Aunado a esto, tenemos el escrito de Jasmin Fox-Skelly, titulado: “Mice That Feel Less Pain Live Longer” y publicado en Science, donde se nos dice que investigadores de la Universidad de California han encontrado que al criar a ratones sin cierto sensor o receptor específico del dolor, contribuye a aumentar la esperanza de vida y eliminar padecimientos como la diabetes en la edad adulta.
El receptor del dolor en cuestión es el denominado TRPV1, presente en la piel, en los nervios, y articulaciones. Para conocer el funcionamiento de ese receptor, el ejemplo común referido por los investigadores en el escrito de Fox-Skelly, es cuando consumimos picante (chile habanero) y sentimos la boca como si estuviera ardiendo por la capsaicina, ahí está el TRPV1 presente.

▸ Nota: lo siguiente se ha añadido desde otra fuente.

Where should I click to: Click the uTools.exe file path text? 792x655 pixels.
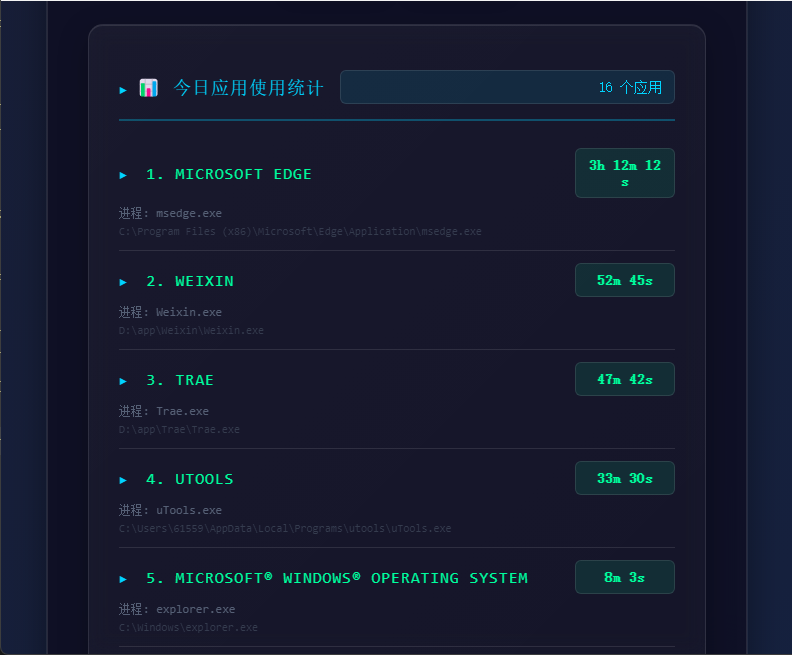point(285,528)
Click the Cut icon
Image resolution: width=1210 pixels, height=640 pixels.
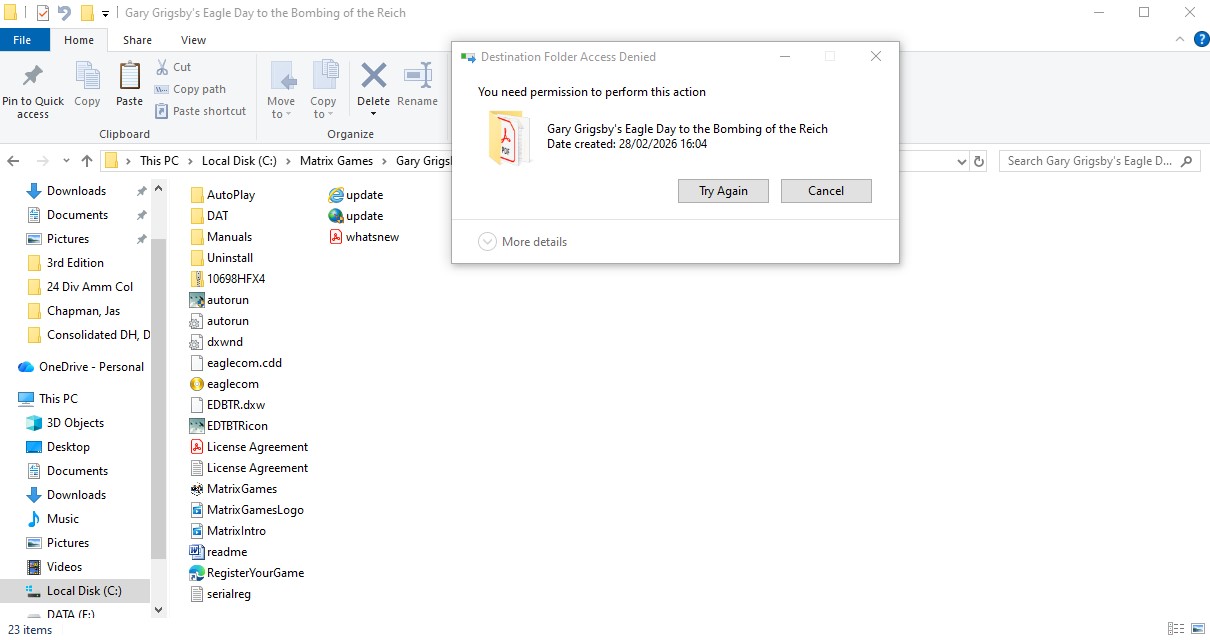(160, 66)
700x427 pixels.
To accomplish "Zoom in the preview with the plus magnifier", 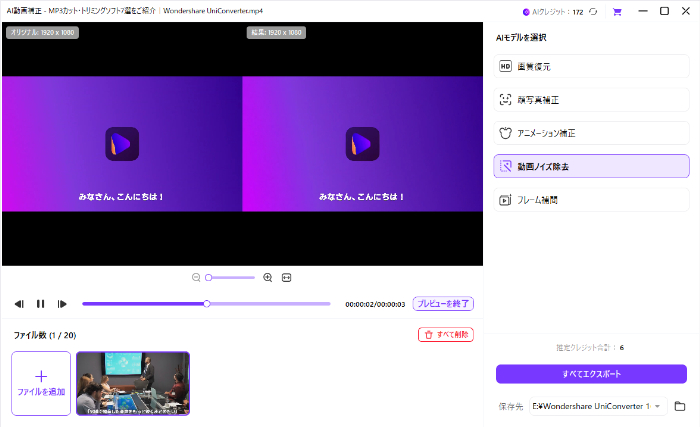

Los resultados señalan que aquellos ratones sin el TRPV1 envejecieron, pero conservaron signos de metabolismos jóvenes y rápidos; además vivieron, en promedio, un 14% más que sus contrapartes normales. Aunque aquí cabe señalar que los ratones a los que se les redujo la ingesta de calorías, vivieron un 40% más. Un punto muy importante es el rol que juega el TRPV1 en regular la insulina, como nos lo dice Fox-Skelly, siendo una hormona que remueve la glucosa de la sangre.
Se sabe ahora que la eliminación del TRPV1 promueve el aumento de la insulina y por ende contribuye a eliminar eficientemente el exceso de azúcar en la sangre. Otro aspecto interesante viene en palabras del biólogo molecular de UC Berkeley, Andrew Dillin, quien hace referencia a que una prolongada exposición a la capsaicina (picante) puede bloquear o eliminar a la neurona que transmite señales de TRPV1 y de ahí ofrecer los beneficios mencionados.
Entonces no descartemos poner un poco de picante en la comida, considerando también restringir la ingesta de las calorías para evitar que se nos “cierre el telón” antes de tiempo.